Great Divide Brewing Company plans to sell its nearly 6-year-old Barrel Bar and packaging hall in Denver’s River North Art District.
The 27-year-old craft brewery will consolidate its operations at its Ballpark District brewery and taproom at 2201 Arapahoe Street, where the company has maintained its beer production.
The Denver Post reported that Great Divide will continue to operate the packaging hall and taproom until it sells, so the company will likely exit the facility in 2022.
“Right now, we have two facilities that are not being maximized,” Great Divide founder Brian Dunn said in a statement released to media outlets. “We had three options on the table: move all operations to RiNo; move everything to a new location outside of Denver; or relocate to our original location. In the end, returning to our roots made the most business sense. This will allow us to reinvest in our facility and our people, our two most important assets.”

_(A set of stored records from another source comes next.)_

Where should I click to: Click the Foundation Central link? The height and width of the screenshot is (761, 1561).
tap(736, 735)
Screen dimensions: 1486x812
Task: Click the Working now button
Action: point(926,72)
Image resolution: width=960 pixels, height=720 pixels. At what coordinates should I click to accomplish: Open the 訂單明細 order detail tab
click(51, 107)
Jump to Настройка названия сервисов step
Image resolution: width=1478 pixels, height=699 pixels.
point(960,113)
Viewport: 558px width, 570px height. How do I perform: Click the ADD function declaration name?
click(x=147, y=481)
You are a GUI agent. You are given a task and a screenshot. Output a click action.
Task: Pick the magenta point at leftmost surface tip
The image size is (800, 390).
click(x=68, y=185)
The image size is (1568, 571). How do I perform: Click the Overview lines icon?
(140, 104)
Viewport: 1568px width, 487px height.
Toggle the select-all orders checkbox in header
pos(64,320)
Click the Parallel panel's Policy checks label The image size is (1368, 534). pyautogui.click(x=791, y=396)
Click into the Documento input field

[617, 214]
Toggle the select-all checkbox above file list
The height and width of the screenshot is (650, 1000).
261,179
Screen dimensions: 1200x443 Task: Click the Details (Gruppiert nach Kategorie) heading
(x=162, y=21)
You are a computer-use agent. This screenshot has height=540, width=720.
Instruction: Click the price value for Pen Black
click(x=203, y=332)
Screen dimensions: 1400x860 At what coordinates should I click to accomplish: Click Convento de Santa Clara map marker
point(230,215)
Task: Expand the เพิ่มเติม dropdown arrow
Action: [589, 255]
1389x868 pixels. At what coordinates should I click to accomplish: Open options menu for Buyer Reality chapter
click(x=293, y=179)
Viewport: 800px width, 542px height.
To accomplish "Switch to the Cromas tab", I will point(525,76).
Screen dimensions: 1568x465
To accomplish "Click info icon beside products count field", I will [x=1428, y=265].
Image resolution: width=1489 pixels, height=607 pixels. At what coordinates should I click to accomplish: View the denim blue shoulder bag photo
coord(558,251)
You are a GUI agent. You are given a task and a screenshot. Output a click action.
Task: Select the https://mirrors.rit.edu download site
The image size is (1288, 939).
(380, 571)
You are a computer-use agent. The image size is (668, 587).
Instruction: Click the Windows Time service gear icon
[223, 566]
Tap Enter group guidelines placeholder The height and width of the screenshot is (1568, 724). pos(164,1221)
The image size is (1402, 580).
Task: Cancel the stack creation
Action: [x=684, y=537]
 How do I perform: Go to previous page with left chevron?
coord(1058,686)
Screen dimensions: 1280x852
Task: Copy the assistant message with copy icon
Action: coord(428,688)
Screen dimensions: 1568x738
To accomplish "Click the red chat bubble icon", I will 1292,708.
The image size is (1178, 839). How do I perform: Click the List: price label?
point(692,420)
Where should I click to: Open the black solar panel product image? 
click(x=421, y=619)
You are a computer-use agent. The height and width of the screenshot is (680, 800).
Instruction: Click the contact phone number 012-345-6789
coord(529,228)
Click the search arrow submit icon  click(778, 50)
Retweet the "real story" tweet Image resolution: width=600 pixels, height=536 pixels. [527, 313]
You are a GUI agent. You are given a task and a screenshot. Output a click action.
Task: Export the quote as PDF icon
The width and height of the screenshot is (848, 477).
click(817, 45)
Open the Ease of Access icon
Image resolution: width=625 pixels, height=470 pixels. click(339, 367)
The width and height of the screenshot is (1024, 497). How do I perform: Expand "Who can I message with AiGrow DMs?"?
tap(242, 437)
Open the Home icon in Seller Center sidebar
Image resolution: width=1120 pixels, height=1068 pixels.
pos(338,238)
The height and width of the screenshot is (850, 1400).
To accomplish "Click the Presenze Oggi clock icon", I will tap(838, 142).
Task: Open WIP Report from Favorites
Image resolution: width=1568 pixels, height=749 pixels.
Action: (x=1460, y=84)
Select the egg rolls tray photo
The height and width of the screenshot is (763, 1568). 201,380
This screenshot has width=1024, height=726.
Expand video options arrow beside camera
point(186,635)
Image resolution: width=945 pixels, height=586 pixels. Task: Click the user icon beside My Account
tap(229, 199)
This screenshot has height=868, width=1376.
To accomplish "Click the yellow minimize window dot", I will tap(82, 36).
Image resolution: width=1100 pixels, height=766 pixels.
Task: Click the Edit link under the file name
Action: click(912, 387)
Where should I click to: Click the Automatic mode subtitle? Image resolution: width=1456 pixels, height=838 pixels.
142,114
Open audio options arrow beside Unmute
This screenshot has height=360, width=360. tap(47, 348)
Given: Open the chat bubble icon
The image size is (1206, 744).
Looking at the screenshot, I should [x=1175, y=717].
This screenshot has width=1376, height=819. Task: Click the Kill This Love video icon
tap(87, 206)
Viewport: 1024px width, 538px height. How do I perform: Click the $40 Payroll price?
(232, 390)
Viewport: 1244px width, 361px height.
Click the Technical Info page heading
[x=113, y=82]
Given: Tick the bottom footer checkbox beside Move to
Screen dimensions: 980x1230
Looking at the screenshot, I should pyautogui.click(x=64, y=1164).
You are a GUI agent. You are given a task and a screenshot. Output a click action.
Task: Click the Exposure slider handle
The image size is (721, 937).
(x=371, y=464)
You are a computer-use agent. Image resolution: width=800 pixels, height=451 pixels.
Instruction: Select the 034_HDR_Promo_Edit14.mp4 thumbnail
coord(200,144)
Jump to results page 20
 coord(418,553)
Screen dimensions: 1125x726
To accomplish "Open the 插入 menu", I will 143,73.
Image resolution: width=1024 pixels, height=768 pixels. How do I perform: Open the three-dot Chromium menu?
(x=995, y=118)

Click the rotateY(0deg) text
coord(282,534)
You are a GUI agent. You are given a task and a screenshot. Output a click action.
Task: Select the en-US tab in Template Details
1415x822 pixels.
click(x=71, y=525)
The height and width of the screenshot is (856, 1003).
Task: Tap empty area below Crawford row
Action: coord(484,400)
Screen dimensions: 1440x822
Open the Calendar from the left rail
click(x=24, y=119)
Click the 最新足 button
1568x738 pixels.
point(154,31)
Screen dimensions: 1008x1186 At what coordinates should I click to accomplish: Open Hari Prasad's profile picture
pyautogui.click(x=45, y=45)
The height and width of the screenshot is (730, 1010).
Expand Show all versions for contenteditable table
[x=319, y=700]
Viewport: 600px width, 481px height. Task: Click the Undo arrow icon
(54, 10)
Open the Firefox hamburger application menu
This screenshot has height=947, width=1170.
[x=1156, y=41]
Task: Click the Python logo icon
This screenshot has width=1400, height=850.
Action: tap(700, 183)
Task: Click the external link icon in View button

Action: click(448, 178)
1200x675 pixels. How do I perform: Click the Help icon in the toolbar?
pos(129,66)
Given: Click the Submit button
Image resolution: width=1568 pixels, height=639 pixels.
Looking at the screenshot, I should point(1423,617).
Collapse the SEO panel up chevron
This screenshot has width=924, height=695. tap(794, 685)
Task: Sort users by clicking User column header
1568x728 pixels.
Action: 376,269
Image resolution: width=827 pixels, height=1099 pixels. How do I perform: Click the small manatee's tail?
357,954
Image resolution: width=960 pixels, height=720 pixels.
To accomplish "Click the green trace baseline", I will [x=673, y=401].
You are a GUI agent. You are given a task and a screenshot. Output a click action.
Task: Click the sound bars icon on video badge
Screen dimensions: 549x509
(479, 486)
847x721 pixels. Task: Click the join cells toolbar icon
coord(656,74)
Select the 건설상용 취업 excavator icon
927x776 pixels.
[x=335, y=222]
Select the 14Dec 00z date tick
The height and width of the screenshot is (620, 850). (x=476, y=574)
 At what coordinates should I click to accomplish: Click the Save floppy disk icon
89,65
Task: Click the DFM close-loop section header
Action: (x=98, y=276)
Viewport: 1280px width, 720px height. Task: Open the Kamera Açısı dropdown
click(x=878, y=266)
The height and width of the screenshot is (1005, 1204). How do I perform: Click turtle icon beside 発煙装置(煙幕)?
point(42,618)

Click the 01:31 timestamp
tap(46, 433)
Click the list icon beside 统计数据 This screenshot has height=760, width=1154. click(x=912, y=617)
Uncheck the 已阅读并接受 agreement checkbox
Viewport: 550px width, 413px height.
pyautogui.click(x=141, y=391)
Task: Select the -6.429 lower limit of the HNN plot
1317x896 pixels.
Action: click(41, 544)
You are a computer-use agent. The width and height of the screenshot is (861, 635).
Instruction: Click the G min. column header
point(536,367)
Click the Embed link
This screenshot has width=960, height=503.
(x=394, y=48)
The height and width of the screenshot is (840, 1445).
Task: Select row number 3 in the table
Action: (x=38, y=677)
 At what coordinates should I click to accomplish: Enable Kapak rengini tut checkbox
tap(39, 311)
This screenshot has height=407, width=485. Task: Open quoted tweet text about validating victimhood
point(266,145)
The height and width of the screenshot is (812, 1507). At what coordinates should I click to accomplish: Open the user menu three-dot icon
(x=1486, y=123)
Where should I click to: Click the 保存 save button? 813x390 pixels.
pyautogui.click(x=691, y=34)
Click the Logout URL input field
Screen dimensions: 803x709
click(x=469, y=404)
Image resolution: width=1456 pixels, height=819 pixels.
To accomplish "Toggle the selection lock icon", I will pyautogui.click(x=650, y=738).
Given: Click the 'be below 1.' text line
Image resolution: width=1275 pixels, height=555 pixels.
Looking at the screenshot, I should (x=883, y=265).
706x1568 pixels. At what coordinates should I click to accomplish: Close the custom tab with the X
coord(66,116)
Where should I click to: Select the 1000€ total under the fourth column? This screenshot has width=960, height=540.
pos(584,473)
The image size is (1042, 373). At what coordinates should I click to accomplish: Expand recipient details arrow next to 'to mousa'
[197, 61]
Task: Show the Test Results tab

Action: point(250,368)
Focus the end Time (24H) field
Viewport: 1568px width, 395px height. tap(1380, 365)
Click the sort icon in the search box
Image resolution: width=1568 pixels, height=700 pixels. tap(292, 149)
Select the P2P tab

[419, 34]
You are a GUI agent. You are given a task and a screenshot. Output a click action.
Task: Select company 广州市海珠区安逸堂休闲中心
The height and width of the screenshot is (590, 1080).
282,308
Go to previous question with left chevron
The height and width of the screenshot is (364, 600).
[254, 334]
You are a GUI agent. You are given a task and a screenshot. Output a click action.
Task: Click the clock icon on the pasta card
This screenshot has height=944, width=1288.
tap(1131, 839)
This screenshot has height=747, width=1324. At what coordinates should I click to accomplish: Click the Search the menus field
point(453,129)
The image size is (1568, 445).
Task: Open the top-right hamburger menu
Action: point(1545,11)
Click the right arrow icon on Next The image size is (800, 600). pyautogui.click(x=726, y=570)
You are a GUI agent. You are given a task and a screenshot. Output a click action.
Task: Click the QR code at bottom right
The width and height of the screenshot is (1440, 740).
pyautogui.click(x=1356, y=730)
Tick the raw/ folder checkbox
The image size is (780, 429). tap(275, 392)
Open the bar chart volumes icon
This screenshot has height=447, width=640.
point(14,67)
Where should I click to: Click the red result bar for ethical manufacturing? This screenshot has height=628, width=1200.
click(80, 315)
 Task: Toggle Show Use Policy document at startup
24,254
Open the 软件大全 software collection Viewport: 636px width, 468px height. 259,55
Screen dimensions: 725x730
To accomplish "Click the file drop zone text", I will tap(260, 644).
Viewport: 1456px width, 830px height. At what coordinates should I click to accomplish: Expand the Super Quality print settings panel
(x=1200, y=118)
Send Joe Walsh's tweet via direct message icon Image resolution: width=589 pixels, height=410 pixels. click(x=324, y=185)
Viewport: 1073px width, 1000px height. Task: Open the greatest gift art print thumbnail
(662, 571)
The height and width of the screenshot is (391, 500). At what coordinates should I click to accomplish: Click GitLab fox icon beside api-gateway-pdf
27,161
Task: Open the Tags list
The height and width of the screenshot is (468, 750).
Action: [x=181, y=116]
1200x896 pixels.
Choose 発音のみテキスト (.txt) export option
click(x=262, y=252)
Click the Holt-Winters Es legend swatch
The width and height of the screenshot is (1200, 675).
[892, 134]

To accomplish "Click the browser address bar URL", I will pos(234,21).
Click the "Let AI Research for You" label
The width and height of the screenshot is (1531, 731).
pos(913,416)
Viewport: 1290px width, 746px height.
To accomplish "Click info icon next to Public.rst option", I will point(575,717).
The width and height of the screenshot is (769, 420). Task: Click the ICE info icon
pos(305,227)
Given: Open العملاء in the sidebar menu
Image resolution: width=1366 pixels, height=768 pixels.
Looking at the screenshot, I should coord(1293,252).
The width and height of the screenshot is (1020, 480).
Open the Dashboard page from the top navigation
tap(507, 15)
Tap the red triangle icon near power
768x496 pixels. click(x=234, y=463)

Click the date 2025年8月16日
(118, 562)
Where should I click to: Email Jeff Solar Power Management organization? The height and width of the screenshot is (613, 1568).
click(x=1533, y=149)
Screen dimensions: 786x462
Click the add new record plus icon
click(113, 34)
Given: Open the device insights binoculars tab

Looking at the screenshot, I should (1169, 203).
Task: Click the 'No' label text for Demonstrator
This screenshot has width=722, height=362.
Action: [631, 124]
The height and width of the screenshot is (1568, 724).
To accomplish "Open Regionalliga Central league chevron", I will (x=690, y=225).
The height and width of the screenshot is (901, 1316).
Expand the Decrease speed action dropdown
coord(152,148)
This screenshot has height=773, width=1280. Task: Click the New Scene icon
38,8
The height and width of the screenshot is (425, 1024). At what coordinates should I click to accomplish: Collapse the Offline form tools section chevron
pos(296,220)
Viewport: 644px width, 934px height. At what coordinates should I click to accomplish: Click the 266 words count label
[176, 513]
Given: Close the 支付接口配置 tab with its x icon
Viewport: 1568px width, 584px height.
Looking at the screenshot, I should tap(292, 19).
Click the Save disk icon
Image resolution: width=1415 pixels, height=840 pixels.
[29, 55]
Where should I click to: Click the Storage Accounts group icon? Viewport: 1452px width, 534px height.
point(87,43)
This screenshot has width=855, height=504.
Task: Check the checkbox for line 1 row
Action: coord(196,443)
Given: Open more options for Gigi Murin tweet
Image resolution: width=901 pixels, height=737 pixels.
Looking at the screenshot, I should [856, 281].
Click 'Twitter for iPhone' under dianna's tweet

The sale of the property will not lead to any layoffs, the Post reported.
According to the Denver Property Taxation and Assessment System, the property at 1812 35th Street has a 2020 assessed value of $3,272,100 and an actual value of $11,283,100.
Great Divide’s barrel bar opened to the public on July 31, 2015, two years after the company acquired a five acre plot in Denver’s popular RiNo neighborhood. The company moved into a 65,000 sq. ft building, with taproom space for up to 40 people, a patio that stretched capacity to 100 people, a packaging hall with a “state-of-the-art KHS canning line, warehouse space, and room to store 1,500 barrels between the barrel-aging room and a negatively pressurized sour room.”
At the time, Great Divide said it had run out of space at its original Ballpark location.
“When it came time to find a space to expand our brewery, leaving Denver was never an option,” Dunn said in a press release at the time. “It wasn’t easy, but we are so happy to have found a place only a mile down the road where we can continue growing for the next 21 years.”
The same year that Great Divide opened the facility in 2015, the company’s production peaked at 43,806 barrels, according to data published in the Brewers Association’s New Brewer magazine. The next year, production dipped 19%, to 35,318 barrels, but rebounded to 40,340 in 2017 before declining -22%, to 31,576 barrels, and -8%, to 29,182 barrels, in 2018 and 2019, respectively.
Production declined again in 2020, to 24,500 barrels, according to the Denver Post.
Great Divide’s plans to sell the 65,000 sq. ft. facility comes 16 months after the company sold 2.4 acres of land to a Denver developer and scrapped plans to build a new production brewery on the site.
After selling a portion of the land in September 2019, Dunn told Denver alt-weekly newspaper Westword that the proceeds would be used to pay off debt and invest in sales and marketing.